## Problem to solve
Set down again exactly the lines of the listing below that fall between the line holding "For every named target in this 799×2576" and the line holding "[Submit] (447, 27)", inclusive.

## Exercise input

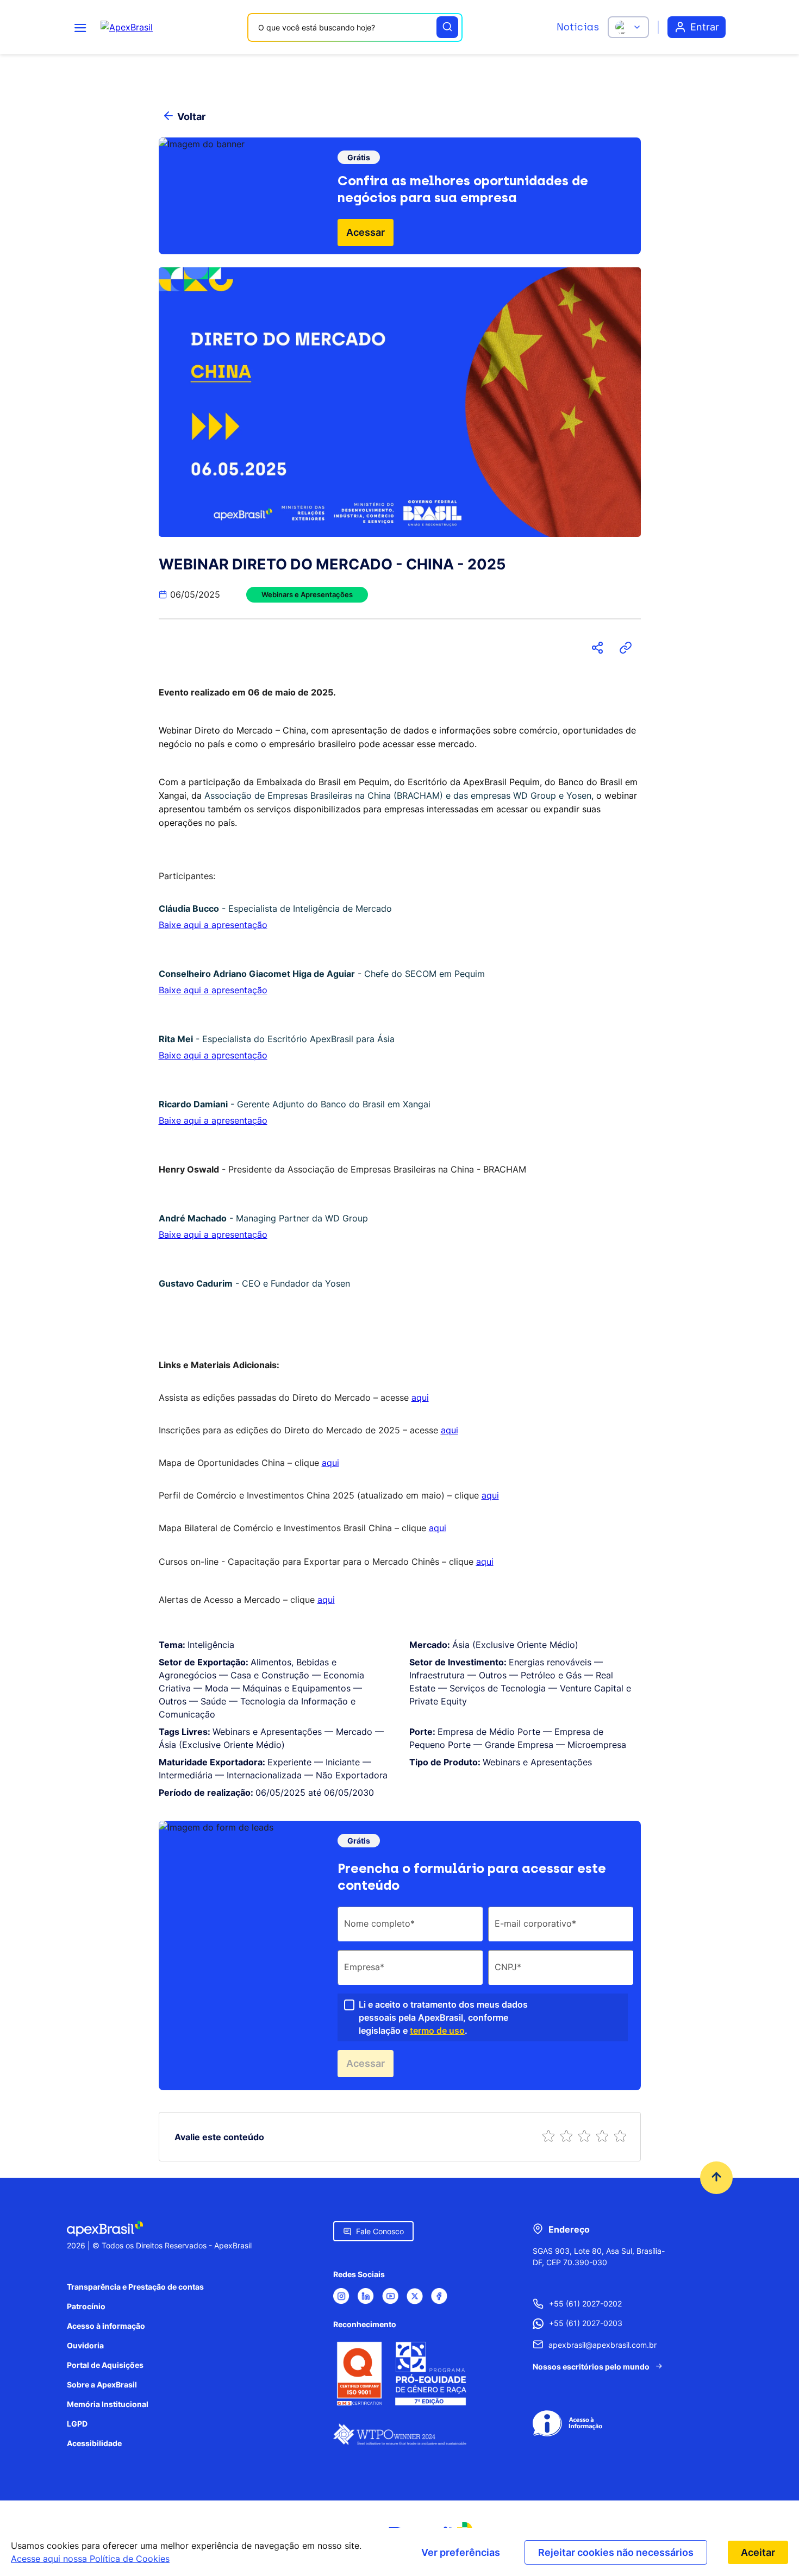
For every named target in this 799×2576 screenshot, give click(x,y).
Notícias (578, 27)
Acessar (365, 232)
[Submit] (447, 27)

--

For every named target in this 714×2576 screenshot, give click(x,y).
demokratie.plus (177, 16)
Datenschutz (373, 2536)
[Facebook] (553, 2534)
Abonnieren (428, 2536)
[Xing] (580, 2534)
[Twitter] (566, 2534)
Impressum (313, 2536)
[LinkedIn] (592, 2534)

## Exercise response
For every named target in this 799×2576 screenshot, give click(x,y).
Notícias (578, 27)
Acessar (365, 232)
[Submit] (447, 27)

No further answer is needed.